WHAT YOU ARE ASKED TO DO:
The data must be transcribed exactly, with no line missing.

(Collected data entries)

/---

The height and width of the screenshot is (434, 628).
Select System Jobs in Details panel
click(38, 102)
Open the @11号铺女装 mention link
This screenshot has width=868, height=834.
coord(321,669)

\---

ANSWER TO THE EXERCISE:
The height and width of the screenshot is (434, 628).
Select System Jobs in Details panel
click(38, 102)
Open the @11号铺女装 mention link
This screenshot has width=868, height=834.
coord(321,669)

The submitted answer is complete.